Artist(s): Mattia De Luis

Colorist(s): Mattia De Luis

Letterer: Joe Caramagna

Publisher: Marvel

Genre: Superhero

Published Date: 07/10/2019

Recap

For years, Sue Richards, the Invisible Woman, has had a “side gig” in international espionage, a field to which her talents are uniquely suited.  Who, after all, is better at stealth and covert activities than a woman who can cloak herself or anything else and erect invisible barriers? 

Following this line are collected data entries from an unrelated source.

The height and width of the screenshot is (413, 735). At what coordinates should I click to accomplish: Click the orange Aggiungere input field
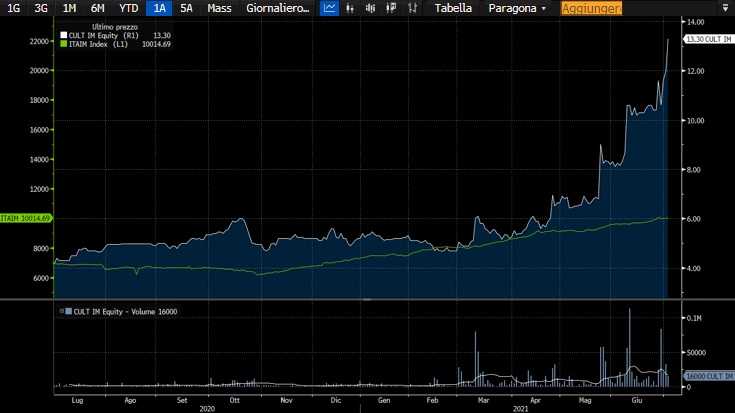591,8
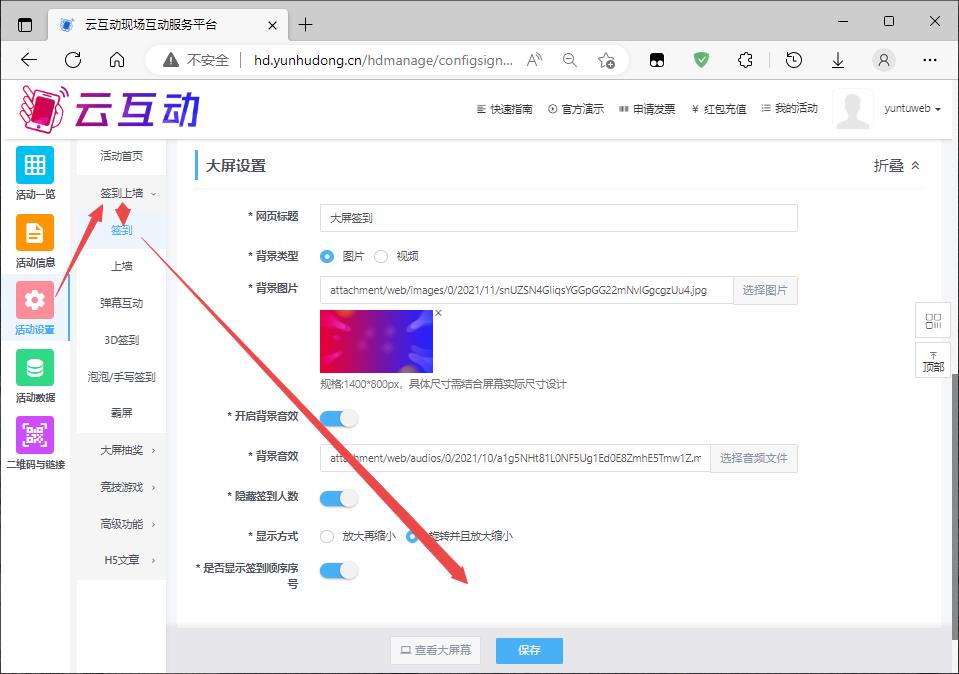Screen dimensions: 959x674
Task: Click the 顶部 back-to-top icon
Action: pyautogui.click(x=933, y=360)
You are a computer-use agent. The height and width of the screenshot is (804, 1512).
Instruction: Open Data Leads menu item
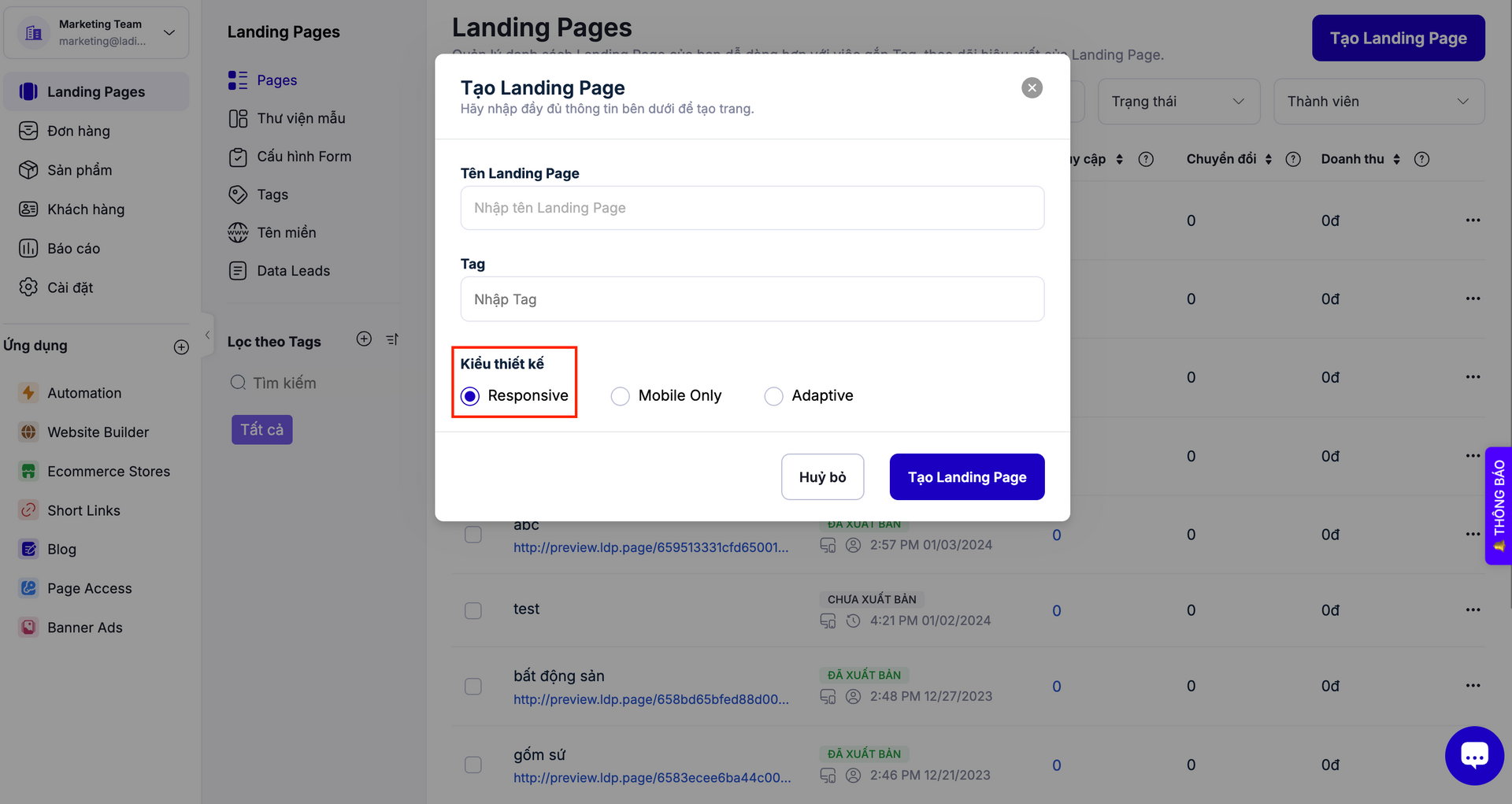coord(292,271)
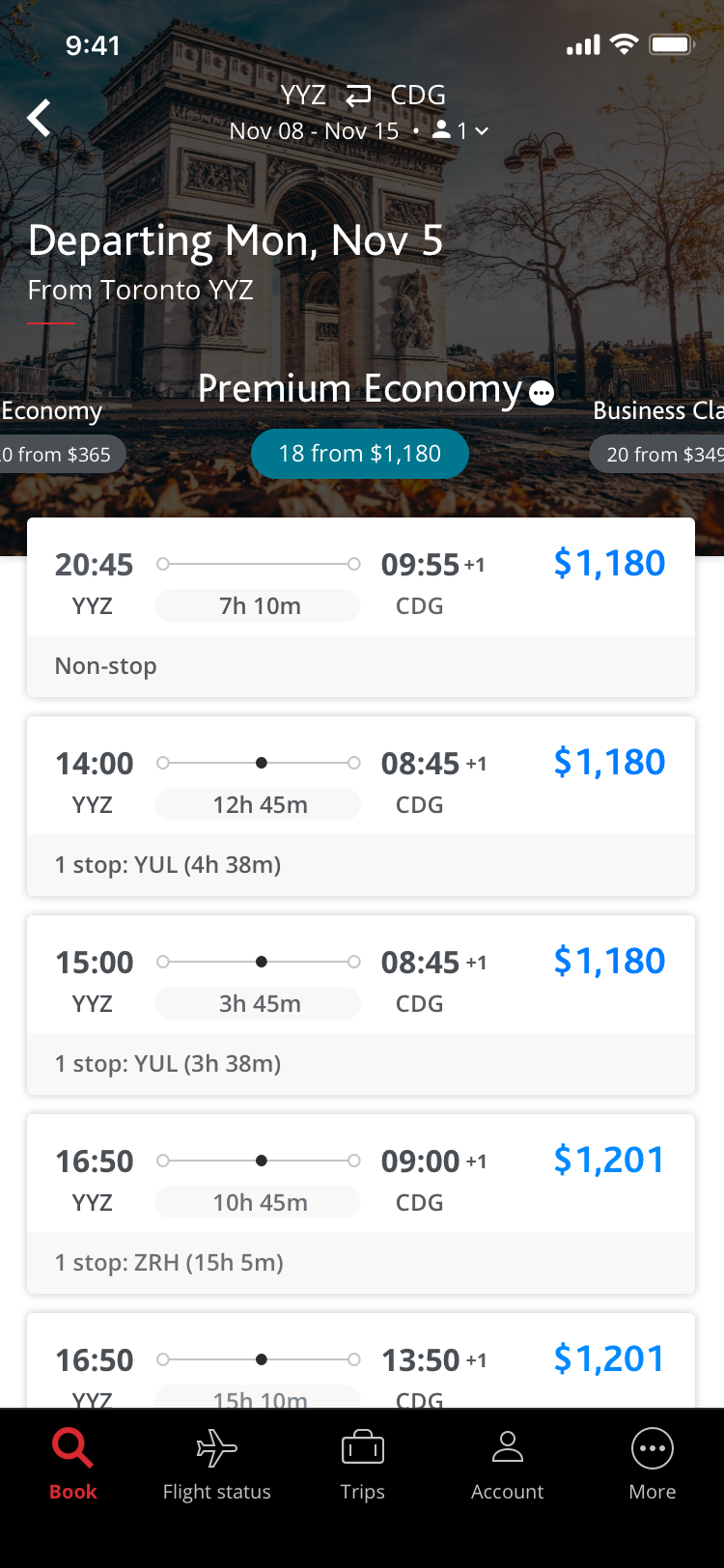Open Account person icon
The image size is (724, 1568).
(x=507, y=1448)
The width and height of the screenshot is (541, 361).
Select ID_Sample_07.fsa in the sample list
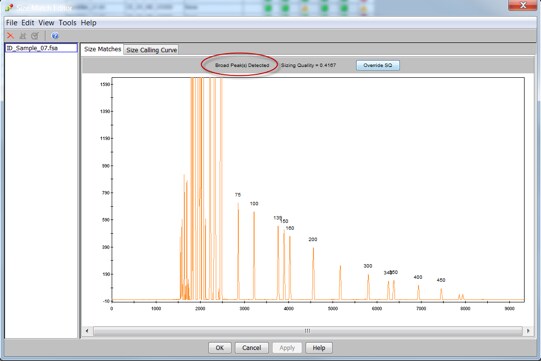[x=41, y=48]
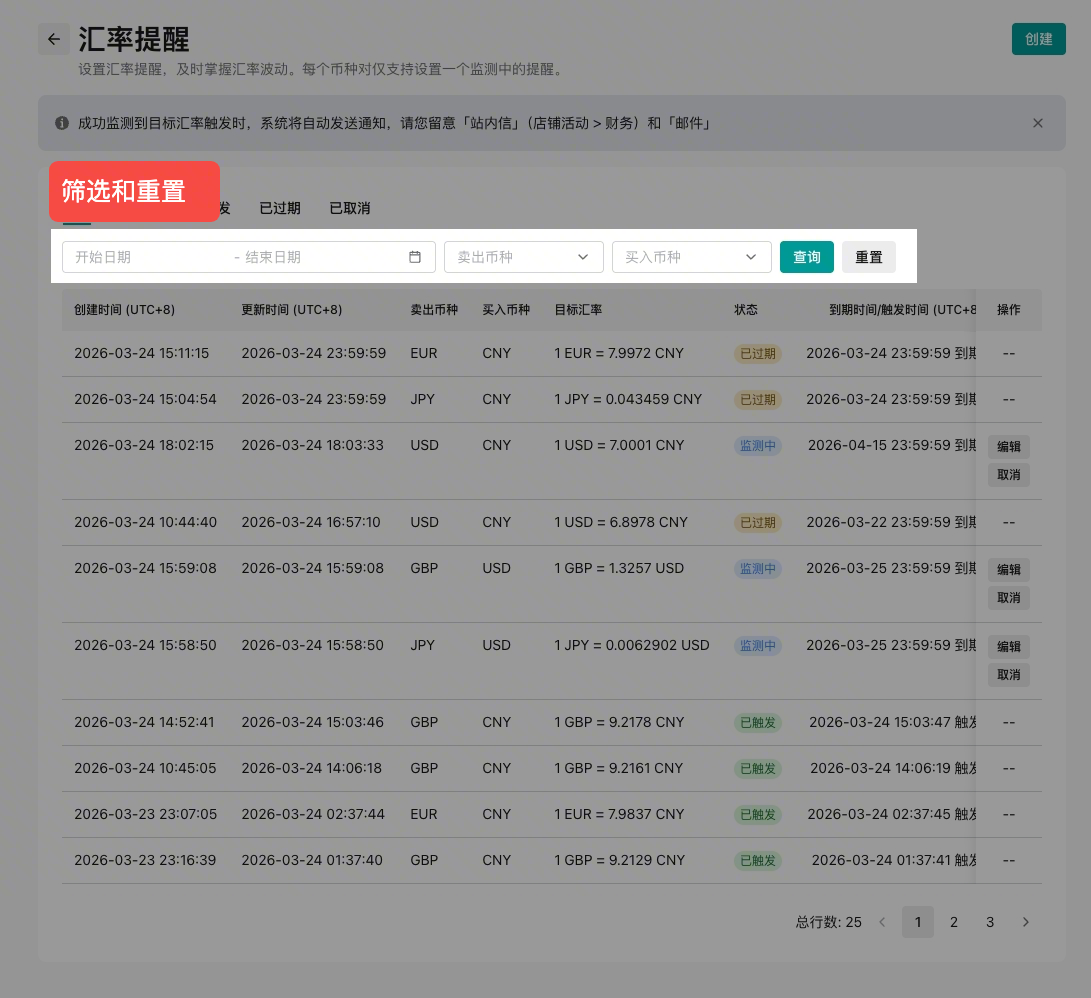Edit the JPY to USD alert
The image size is (1091, 998).
click(1008, 647)
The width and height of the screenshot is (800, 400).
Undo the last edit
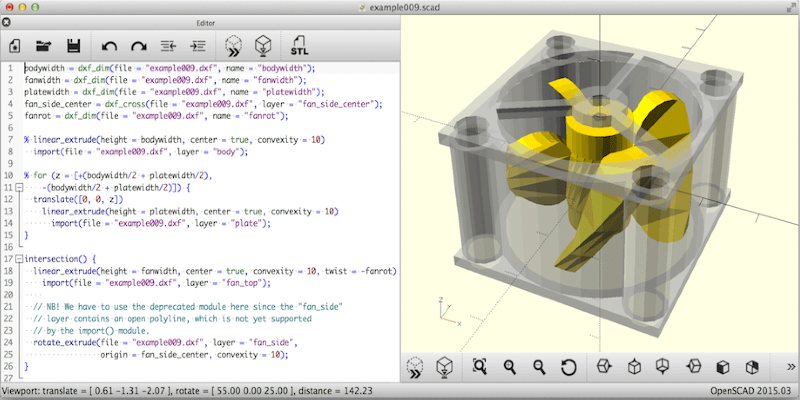(110, 45)
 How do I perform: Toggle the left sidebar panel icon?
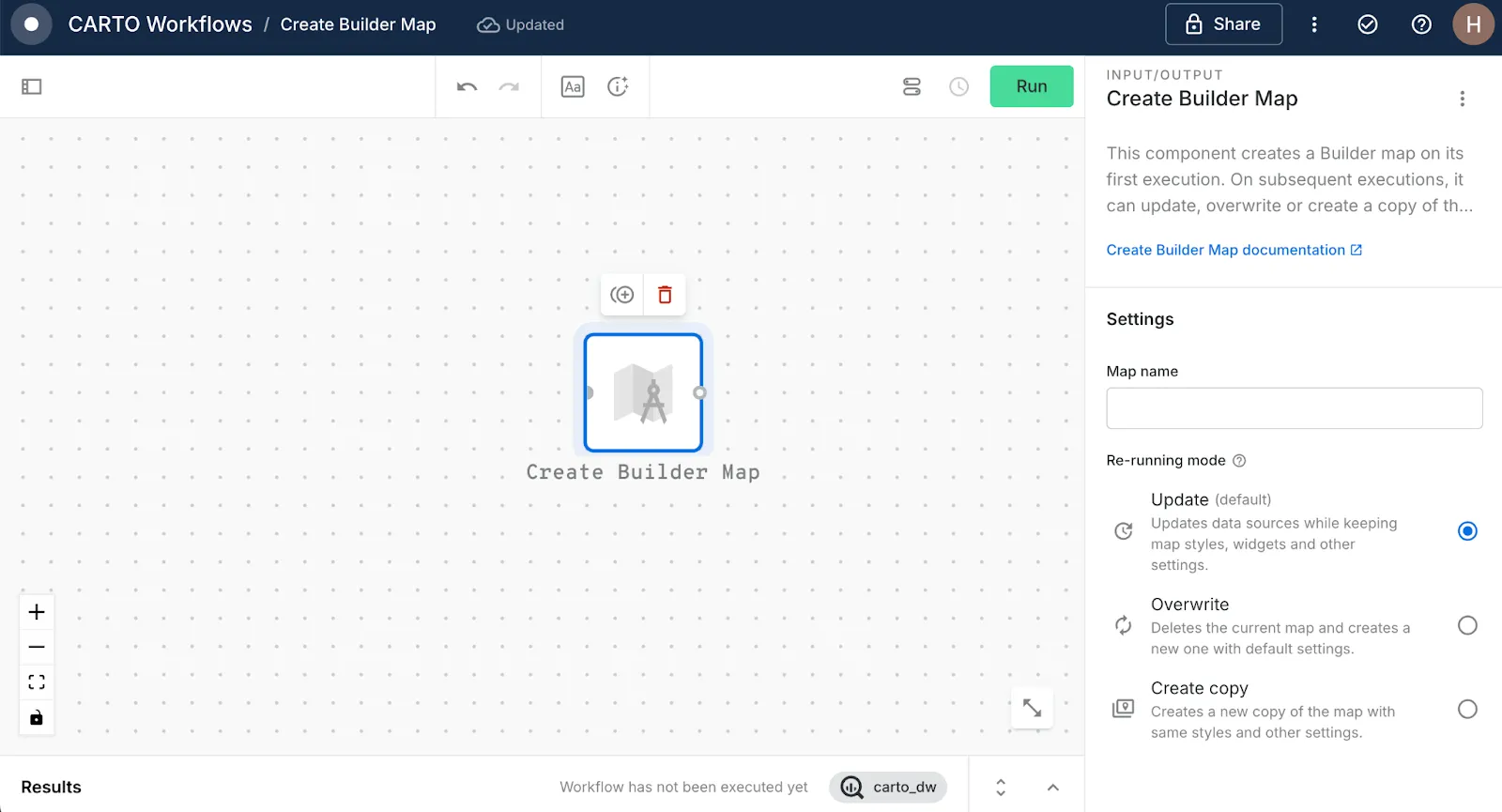[32, 86]
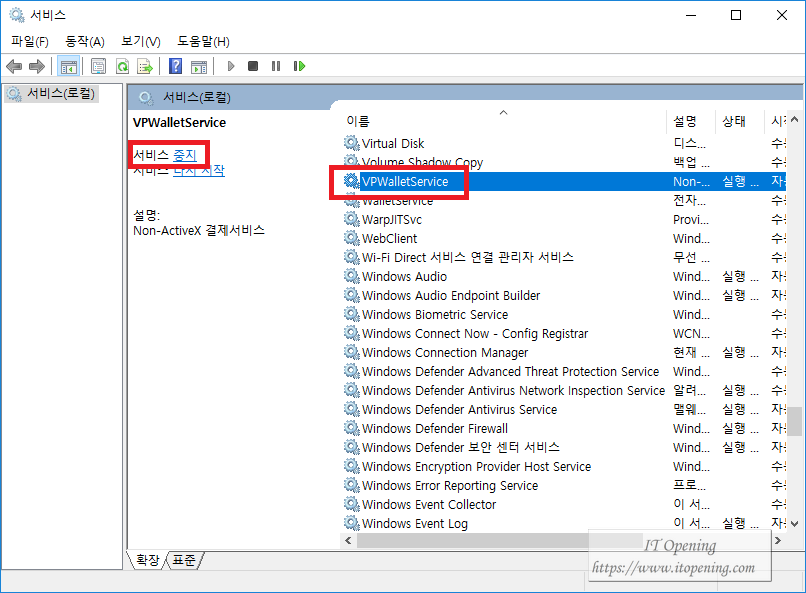Viewport: 806px width, 593px height.
Task: Click the Forward arrow in the toolbar
Action: tap(37, 66)
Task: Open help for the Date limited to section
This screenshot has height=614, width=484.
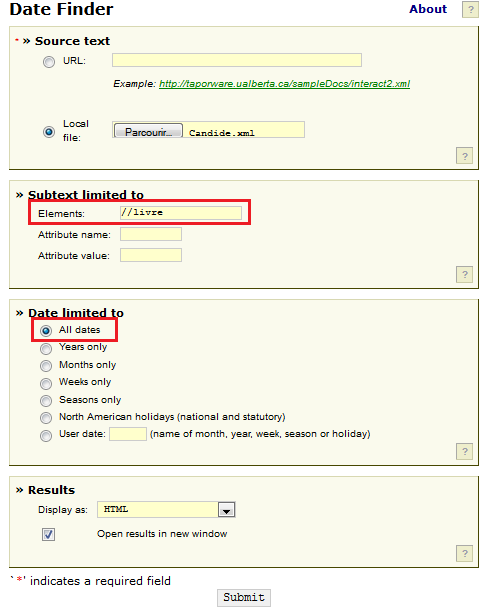Action: [x=464, y=451]
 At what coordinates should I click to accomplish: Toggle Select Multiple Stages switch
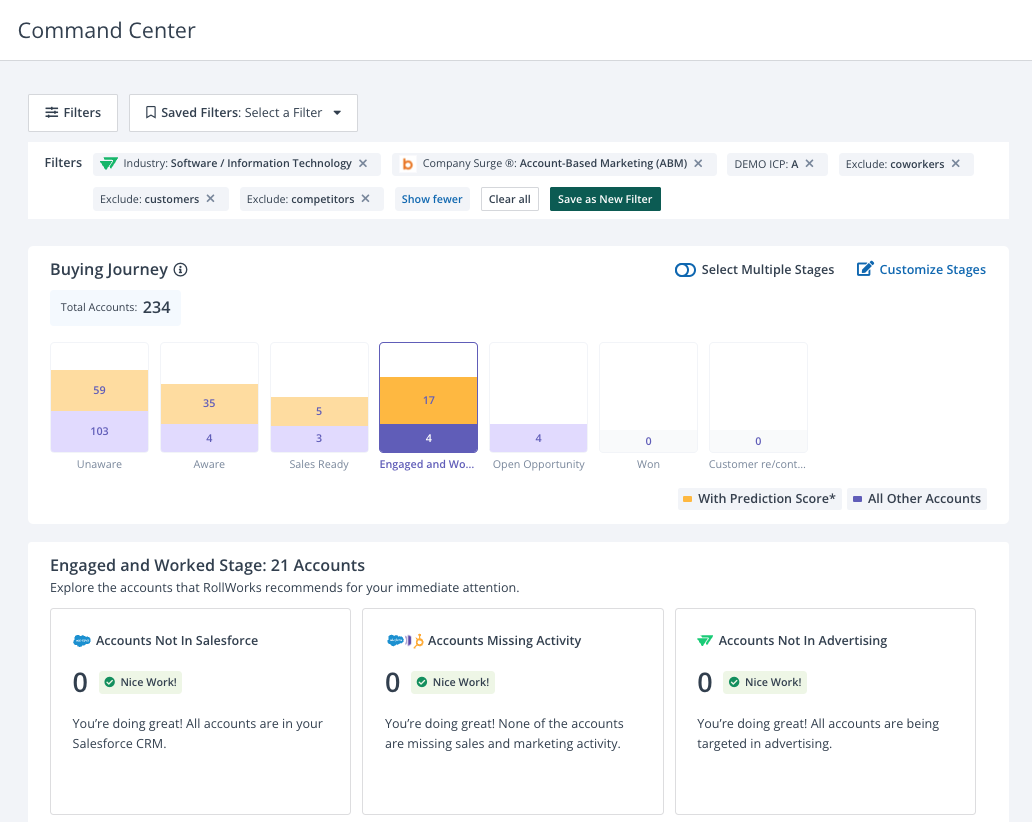coord(685,270)
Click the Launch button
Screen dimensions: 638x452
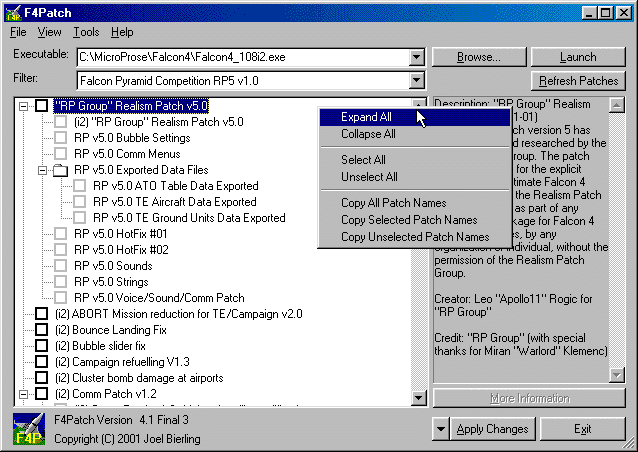578,57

During a long-ago mission to smuggle a scientist out of a hostile country, Sue worked with a handsome agent, Aidan Tintreach, who saved her from a sniper (and asked her out in spite of her being engaged to Reed Richards, Mr. Fantastic).  Now, years later, the CIA calls on Sue again.  There is a group of college students who are being held as political prisoners in Moravia.  At the same time, spies of that same country have captured Aidan and are torturing him for intel.  The CIA has brought Sue in because of her past working relationship with Aidan, thinking she might be able to tell them from his message for help where the Moravians might be holding him.  Aidan’s one-word message—“Stormy”—was the nickname that Aidan called her.  (Sue’s maiden name is Storm.) 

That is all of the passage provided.